#### Saved dataset entries
━━━━━━━━━━━━━━━━━━━━
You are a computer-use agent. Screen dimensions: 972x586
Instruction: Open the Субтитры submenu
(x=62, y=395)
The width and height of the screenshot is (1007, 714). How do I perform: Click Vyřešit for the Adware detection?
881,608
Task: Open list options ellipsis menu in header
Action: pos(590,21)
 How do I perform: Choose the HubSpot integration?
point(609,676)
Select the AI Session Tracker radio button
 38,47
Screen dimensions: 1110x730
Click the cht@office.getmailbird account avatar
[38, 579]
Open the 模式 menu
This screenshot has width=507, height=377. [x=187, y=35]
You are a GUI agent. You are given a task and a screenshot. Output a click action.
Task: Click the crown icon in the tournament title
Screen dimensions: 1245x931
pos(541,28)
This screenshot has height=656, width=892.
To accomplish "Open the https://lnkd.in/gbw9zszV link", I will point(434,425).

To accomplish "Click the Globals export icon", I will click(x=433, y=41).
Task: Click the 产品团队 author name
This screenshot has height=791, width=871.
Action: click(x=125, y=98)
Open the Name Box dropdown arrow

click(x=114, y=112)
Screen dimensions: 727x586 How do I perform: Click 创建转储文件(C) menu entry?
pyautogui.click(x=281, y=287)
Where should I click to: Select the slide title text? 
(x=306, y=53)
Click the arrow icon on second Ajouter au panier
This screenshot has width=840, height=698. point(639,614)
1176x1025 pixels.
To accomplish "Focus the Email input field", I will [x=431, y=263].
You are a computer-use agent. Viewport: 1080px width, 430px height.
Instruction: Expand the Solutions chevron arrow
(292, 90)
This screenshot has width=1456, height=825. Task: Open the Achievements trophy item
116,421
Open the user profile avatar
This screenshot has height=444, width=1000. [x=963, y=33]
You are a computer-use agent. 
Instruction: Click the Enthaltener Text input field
━━━━━━━━━━━━━━━━━━━━
#### TASK REQUIREMENTS
Lay out the lines as a JSON list of strings, one string per line and no blank lines, covering everything from the line containing "Where should I" down to the line containing "will [x=431, y=263].".

#### WRITTEN RESPONSE
[
  "Where should I click to: Select the slide title text? ",
  "(x=306, y=53)",
  "Click the arrow icon on second Ajouter au panier",
  "This screenshot has width=840, height=698. point(639,614)",
  "1176x1025 pixels.",
  "To accomplish \"Focus the Email input field\", I will [x=431, y=263]."
]